Fabian Schwan-Brandt, der im Präsidium des deutschen Club of Rome sitzt, hält noch etwas für wichtig. „Wir müssen lernen, in geschlossenen Kreisläufen zu wirtschaften“, sagt er. Und nimmt Elektroschrott als Beispiel. „In Handys stecken wertvolle Metalle. Sie und andere Elektrogeräte dürfen nicht auf der Müllkippe landen, sondern müssen recyclet werden.“ Die Mengen an Metallen und anderen Rohstoffen seien auf der Erde begrenzt.
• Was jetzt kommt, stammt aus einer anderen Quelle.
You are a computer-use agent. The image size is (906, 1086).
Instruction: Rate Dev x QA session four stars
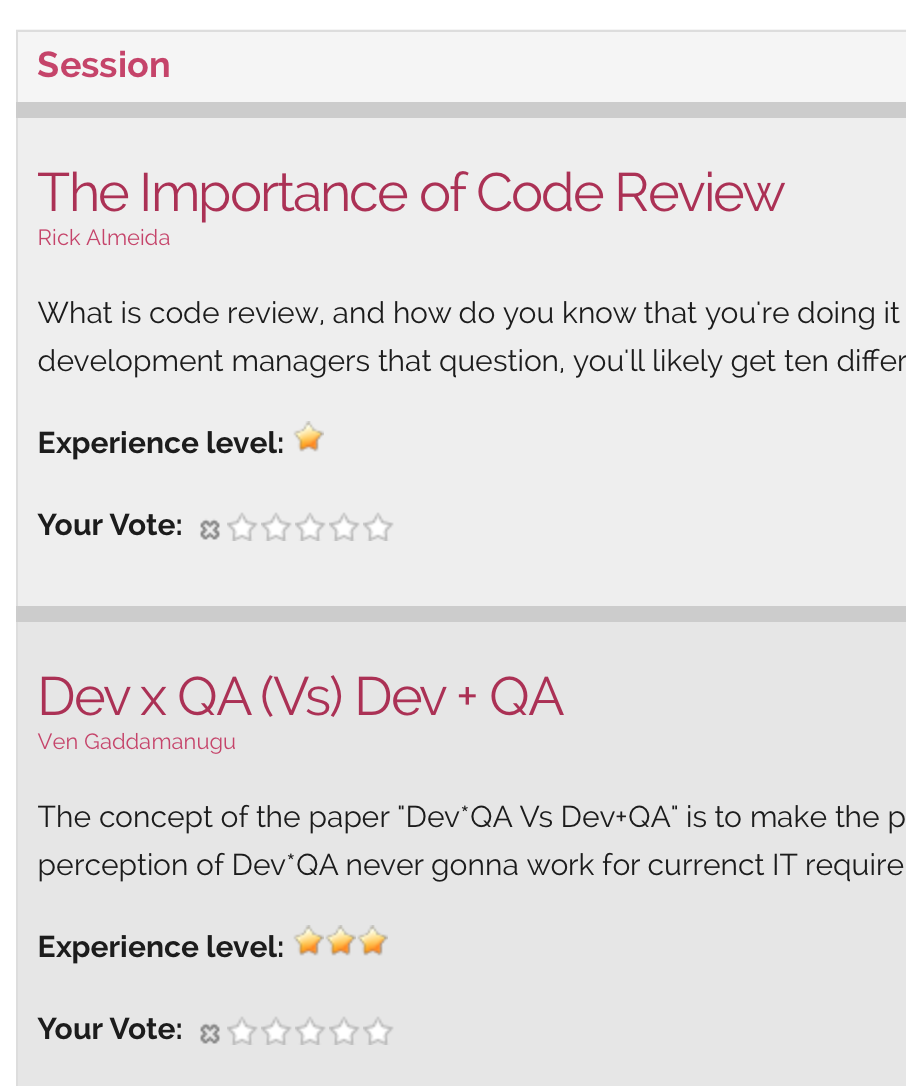pos(343,1031)
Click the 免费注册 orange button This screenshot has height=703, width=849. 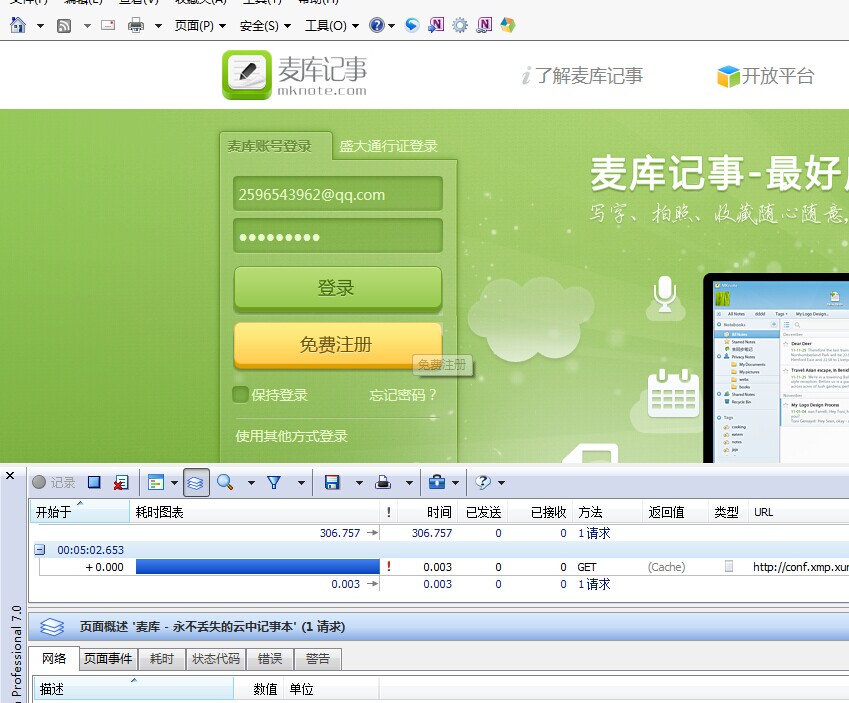pos(337,345)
Derweil hat das asiatische Land Bhutan einen eigenen Ansatz, um das Wohlbefinden seiner Bürger zu messen. Es berechnet das „Bruttonationalglück“. 33 Kriterien sind aus Sicht des kleinen Königreichs, in dem rund 670.000 Menschen leben, wichtig: Die Verschmutzung der Gewässer und der Luft, aber auch das Vertrauen zu den Nachbarn oder das Material des Hausdachs. Bhutans Ziel ist, so sieht es auch das deutsche Auswärtige Amt, „das Wohlbefinden der Bürger zu maximieren“. Mit dem BIP kann Bhutan übrigens nicht prahlen: Es gehört zu den ärmsten Entwicklungsländern der Welt.